The impact has been, however, that there winds up being an immense amount of time and effort spent generating drug databases for our use, and that sheer effort has become a barrier to our adoption of new technologies, since each such adoption creates the need to populate yet another database that other automated systems at our organizations have to talk to. Even replacing, say. an automated dispensing cabinet system can generate months of effort to get an organization's current formulary properly instantiated, even though the underlying data concepts are well-known and well-understood.

Why do we permit this to exist? What if there were a national encoding system that everyone used? If that were true, all automation systems that relate to medications could come pre-loaded with formularies that were already encoded with that standard set of codes.
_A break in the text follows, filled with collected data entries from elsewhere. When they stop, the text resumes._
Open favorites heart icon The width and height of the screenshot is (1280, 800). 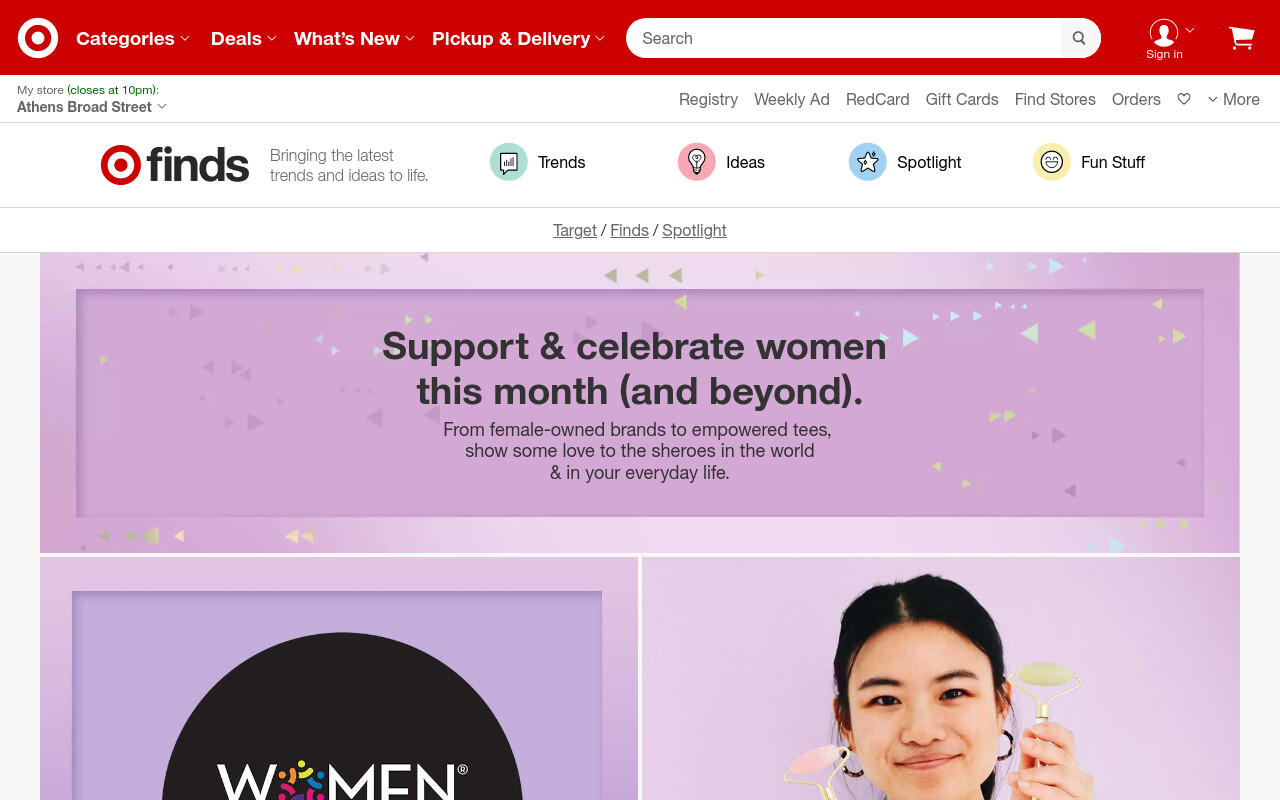pyautogui.click(x=1184, y=99)
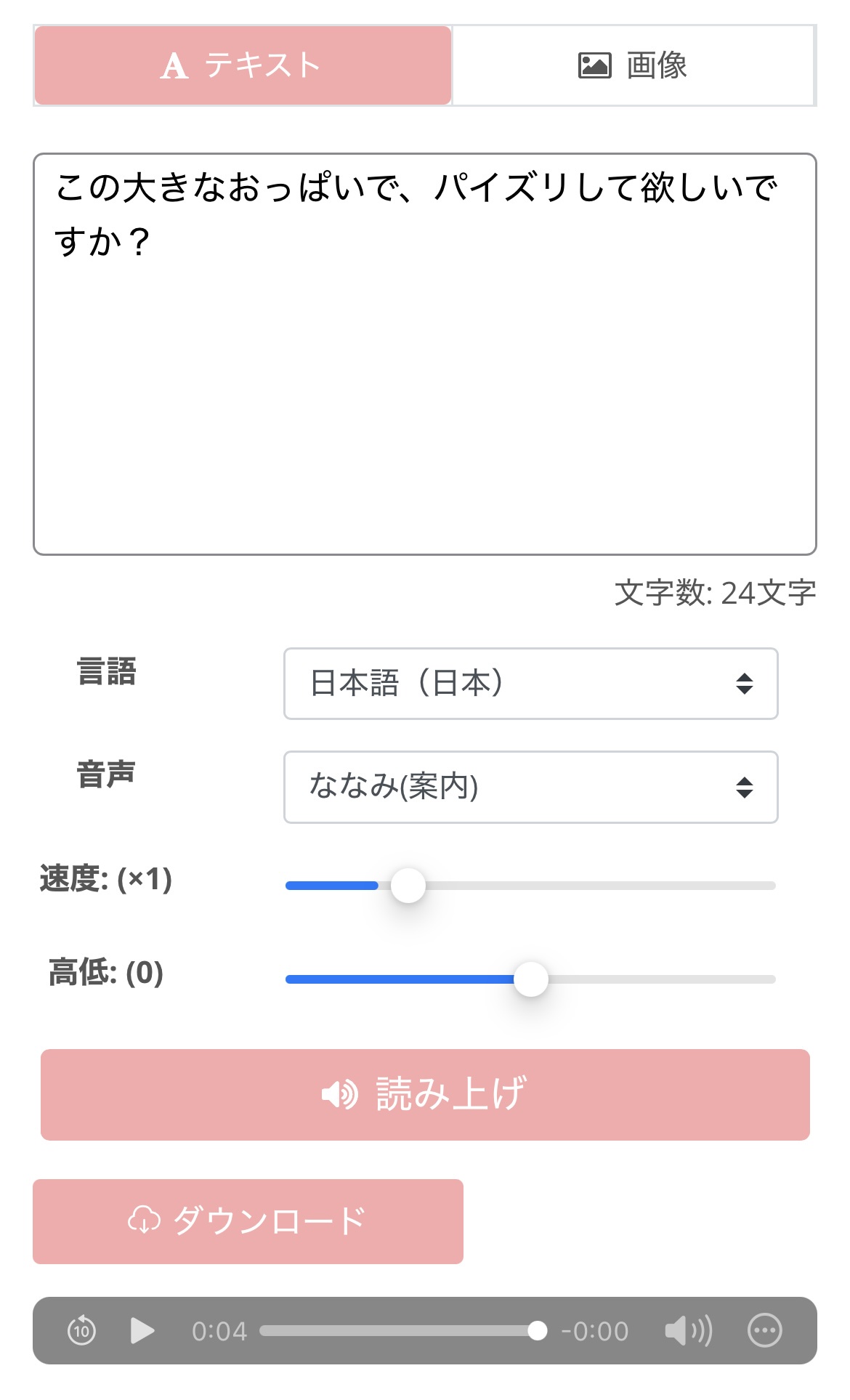The width and height of the screenshot is (850, 1400).
Task: Click the 高低 slider handle
Action: tap(531, 979)
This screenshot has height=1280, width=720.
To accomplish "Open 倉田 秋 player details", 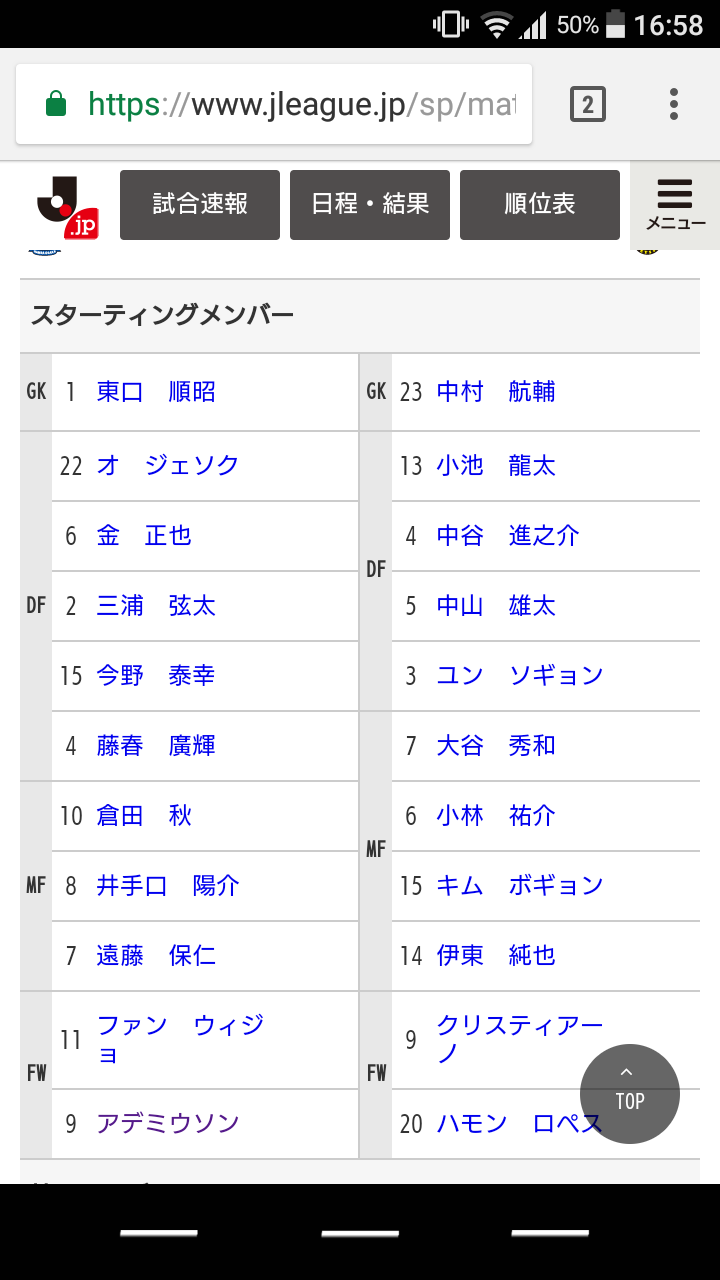I will click(x=144, y=816).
Purchasing new, or replacement, systems would not involve having to type in and verify the assignment of current local codes. Sites would still have to customize how those concepts operated in technology, but I will bet even that could be standardized over time. But that standardization would save person-months of effort when purchasing or replacing a system.

There is such an encoding system. It is published by the National Library of Medicine under the name RxNorm. It even has codes for the volume information required for liquid drug products. There are probably concepts it lacks, but those could be identified and added. And even if its encoding could be applied to 80 or 90% of the items in a formulary that had to be encoded, it would save an immense amount of time. 
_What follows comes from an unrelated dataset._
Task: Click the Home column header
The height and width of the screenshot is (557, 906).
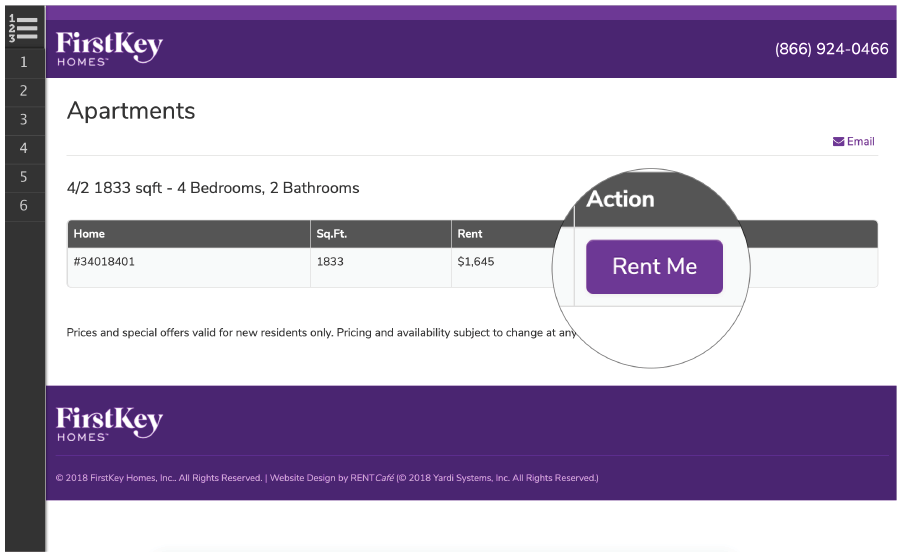Action: 89,234
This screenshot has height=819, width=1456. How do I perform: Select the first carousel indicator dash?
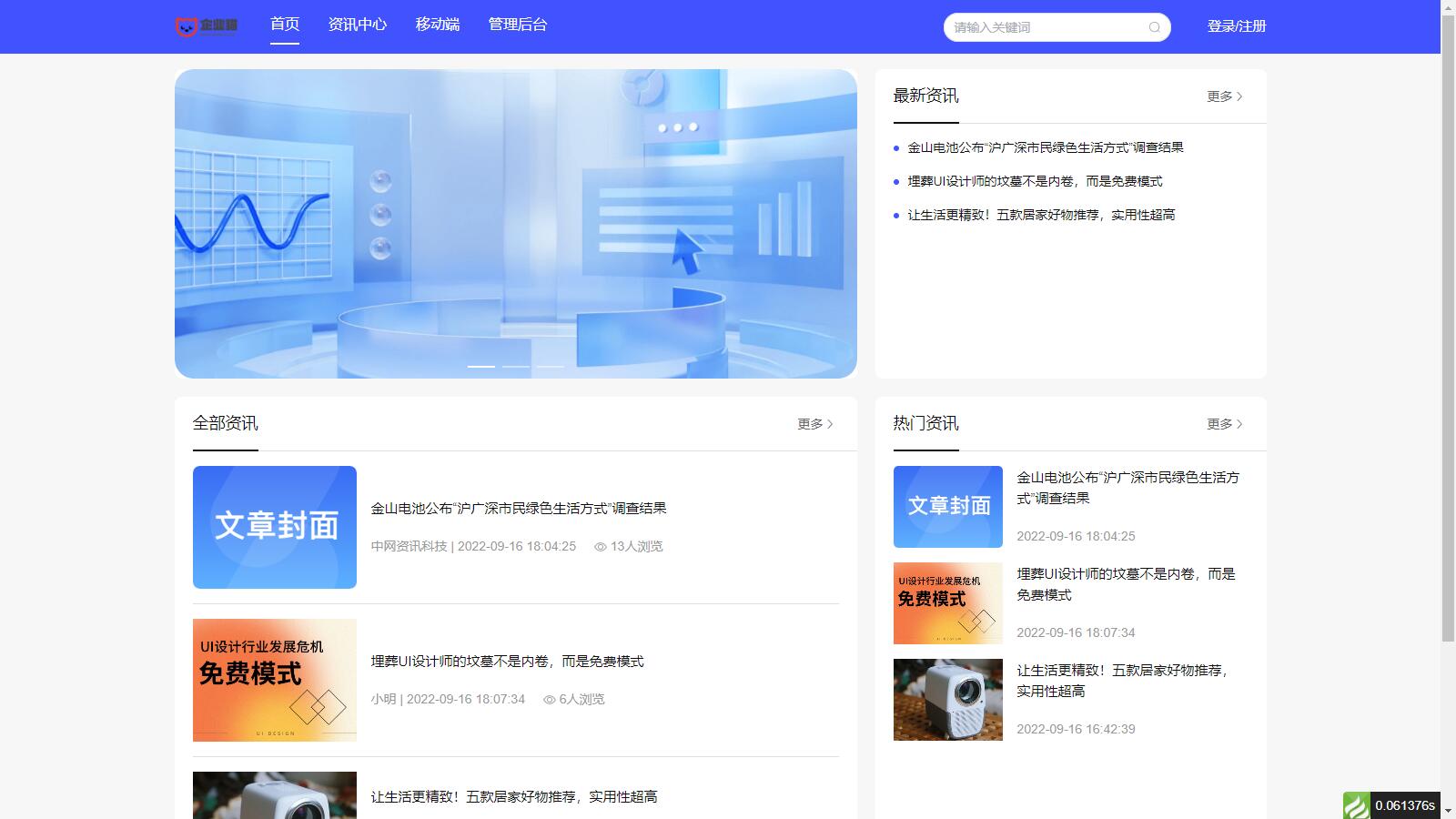[481, 367]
Note that I am only talking about the encoding. We all seem to love our particular choice of name formatting, but that would not have to change (although it could). We would just suddenly all be using the exact same codes to describe concepts we all understand.

This is a reversal on my part, because, until recently, there were some distinct handicaps in its structure; specifically, the lack of encoding for different volumes of pharmaceutical liquid drug packing. That quantification has addressed what I consider to be the most significant barrier to its use. For example, for irinotecan hydrochloride, it has separate codes (RxCUIs) for:

  • irinotecan hydrochloride 20 mg/mL, 2 mL (17216319)
  • irinotecan hydrochloride 20 mg/mL, 5 mL (17216324)
  • irinotecan hydrochloride 20 mg/mL, 10 mL (1719772)
  • irinotecan hydrochloride 20 mg/mL, 15 mL (17216333)
  • irinotecan hydrochloride 20 mg/mL, 25 mL (17216492)
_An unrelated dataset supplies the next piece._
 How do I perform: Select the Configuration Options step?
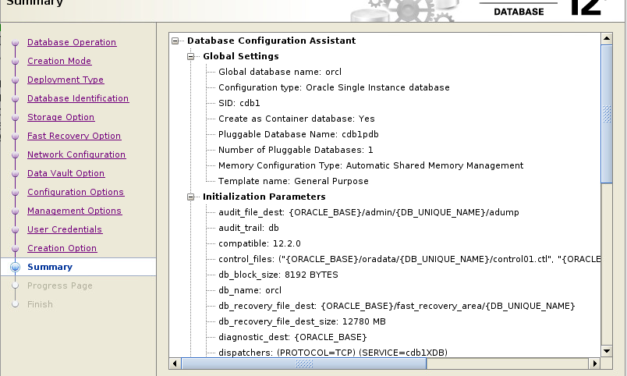[x=76, y=192]
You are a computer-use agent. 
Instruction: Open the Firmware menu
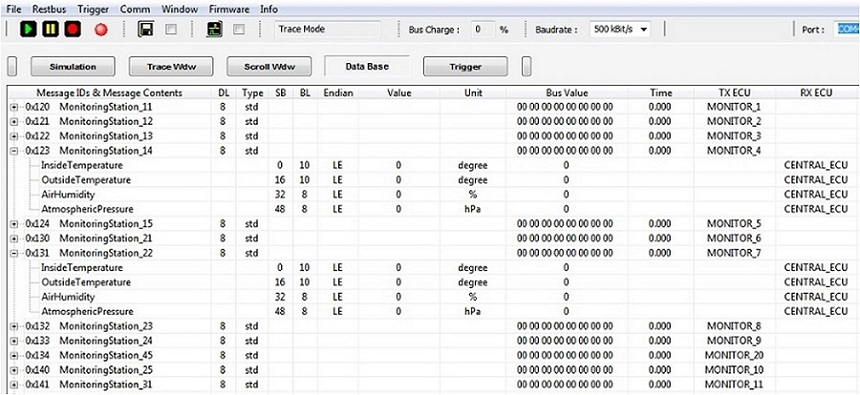click(x=229, y=9)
One of the barriers to adopting this as a standard encoding system is that the initial lift for adoption would be quite heavy in established health-systems. Adoption would be required within the our EMR systems, our billing systems, and all our automated systems that deal with drugs  (such as our pharmacy inventory and dispensing systems).

But just imagine what a huge difference it would eventually make. Replacing an EMR systems sounds like an ideal time to make such a change happen. What would do to installation time for an automated dispensing system, for example, if all a site had to do was to configure the drug items to their preference? The lift just might be worth it.

Dennis A. Tribble, PharmD, FASHP 

Retired

Ormond Beach, FL

The ideas expressed herein are my own, and not necessarily those of ASHP.